Outra possibilidade clínica no trabalho com sonhos é a imaginação ativa. O analisando retorna ao sonho em sua imaginação, sozinho ou conduzido pelo terapeuta, e interage com ele. Pode conversar com as figuras dos sonho, pode explorar o cenário para além do que este se revelou à memória, pode continuar narrativas interrompidas ou sem desfecho, pode modificar uma situação ou repetir uma experiência. As possibilidades são ilimitadas. As ações simbólicas assim empreendidas contêm um inestimável potencial terapêutico de cura e desenvolvimento pessoal.

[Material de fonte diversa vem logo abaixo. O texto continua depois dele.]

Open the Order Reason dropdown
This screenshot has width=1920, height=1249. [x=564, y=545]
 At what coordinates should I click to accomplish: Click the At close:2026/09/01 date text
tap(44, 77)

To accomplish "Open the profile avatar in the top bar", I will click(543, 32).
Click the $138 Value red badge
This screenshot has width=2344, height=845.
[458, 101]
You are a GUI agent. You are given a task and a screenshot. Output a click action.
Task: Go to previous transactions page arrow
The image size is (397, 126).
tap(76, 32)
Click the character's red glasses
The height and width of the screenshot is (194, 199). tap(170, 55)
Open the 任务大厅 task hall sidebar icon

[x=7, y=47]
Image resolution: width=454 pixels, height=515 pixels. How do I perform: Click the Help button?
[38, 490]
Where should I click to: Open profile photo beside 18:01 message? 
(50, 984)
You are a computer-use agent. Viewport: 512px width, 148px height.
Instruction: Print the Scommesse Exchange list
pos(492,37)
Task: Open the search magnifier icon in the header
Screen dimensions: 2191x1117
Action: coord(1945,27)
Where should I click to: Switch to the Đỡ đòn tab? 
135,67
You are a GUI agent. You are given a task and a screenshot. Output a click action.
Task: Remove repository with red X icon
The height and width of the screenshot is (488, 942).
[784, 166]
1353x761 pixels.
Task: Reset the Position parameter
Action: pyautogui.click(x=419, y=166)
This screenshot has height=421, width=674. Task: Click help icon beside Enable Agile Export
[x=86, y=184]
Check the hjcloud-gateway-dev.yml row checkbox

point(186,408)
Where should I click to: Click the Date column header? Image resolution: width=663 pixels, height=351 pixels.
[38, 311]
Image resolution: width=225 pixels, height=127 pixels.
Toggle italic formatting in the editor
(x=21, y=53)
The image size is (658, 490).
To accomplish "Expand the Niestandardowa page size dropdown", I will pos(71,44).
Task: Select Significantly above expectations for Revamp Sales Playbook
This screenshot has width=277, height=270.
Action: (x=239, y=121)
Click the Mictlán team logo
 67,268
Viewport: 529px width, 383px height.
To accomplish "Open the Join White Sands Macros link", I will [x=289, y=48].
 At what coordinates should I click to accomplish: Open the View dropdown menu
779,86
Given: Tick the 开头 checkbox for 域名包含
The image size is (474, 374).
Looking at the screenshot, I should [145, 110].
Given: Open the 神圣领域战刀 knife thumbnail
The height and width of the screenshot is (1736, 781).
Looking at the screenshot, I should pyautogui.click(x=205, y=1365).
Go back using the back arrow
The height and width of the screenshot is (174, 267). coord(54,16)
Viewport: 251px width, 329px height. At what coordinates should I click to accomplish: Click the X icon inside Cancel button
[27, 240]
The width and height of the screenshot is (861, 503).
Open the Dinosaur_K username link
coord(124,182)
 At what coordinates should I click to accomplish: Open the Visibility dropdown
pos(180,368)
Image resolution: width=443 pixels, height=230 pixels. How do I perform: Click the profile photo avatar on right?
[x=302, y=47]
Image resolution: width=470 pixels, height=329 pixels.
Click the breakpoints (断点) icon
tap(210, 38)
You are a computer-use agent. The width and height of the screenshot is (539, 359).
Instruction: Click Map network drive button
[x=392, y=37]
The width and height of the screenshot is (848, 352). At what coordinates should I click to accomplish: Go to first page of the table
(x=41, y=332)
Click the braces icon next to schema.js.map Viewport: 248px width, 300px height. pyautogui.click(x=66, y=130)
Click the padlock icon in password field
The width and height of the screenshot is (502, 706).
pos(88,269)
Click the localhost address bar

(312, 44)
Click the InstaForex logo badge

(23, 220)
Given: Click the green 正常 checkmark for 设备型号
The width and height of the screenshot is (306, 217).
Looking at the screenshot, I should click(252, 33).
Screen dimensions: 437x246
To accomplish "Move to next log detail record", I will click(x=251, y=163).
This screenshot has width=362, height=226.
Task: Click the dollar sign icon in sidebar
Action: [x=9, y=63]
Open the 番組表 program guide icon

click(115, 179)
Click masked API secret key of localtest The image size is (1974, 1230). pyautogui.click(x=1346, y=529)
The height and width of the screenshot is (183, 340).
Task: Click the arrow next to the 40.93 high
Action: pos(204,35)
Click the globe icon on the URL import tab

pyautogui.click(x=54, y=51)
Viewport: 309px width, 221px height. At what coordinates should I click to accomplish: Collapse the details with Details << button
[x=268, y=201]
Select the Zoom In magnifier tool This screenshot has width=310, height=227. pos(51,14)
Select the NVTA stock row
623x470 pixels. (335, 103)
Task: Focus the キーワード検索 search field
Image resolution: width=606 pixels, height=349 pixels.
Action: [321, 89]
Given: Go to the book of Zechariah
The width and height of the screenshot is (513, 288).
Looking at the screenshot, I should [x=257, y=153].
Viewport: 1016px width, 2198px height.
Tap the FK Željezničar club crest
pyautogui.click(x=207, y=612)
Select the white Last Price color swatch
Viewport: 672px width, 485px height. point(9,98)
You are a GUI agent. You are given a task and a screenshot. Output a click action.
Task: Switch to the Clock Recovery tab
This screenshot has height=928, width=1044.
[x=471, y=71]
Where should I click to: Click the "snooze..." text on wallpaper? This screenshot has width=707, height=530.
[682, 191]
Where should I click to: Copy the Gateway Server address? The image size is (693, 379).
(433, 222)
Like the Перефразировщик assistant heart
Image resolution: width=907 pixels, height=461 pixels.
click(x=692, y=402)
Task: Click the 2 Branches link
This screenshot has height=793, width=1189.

Conflitos inviáveis de serem resolvidos na vida desperta podem encontrar solução por essa via. Experiências para as quais ainda não se está preparado para vivenciar podem ser ensaiadas em sonhos ou na imaginação ativa. Questões existenciais como o sentido da vida e o destino após a morte podem ser exploradas dessa maneira através de símbolos. Tudo isso constitui o que Jung chamou de função transcendente: interação deliberada entre consciente e inconsciente para fins de conciliação de opostos e síntese criativa, que é exatamente o que propulsiona a personalidade a novas criações, aquisições e integração entre suas partes - objetivo último da análise, a individuação.
Muito mais poderia ser dito a respeito de sonhos, afinal, não é à toa tamanha atenção a eles dispendida na teoria junguiana. Abordagem semelhante à exposta acima pode ser aplicada na clínica para exploração de outras expressões criativas do paciente, como produções artísticas de naturezas diversas (pintura, escultura, colagens, poesias, histórias, etc.), as quais também são consideradas vias de acesso ao inconsciente e embasam a arteterapia.
Bibliografia consultada: Mattoon, M. A. (2014). Como entender os sonhos. Brasil: Paulus Editora.
Ribeiro, J. P. (2013). Psicoterapia: Teorias e técnicas psicoterápicas. Brasil: Summus Editorial.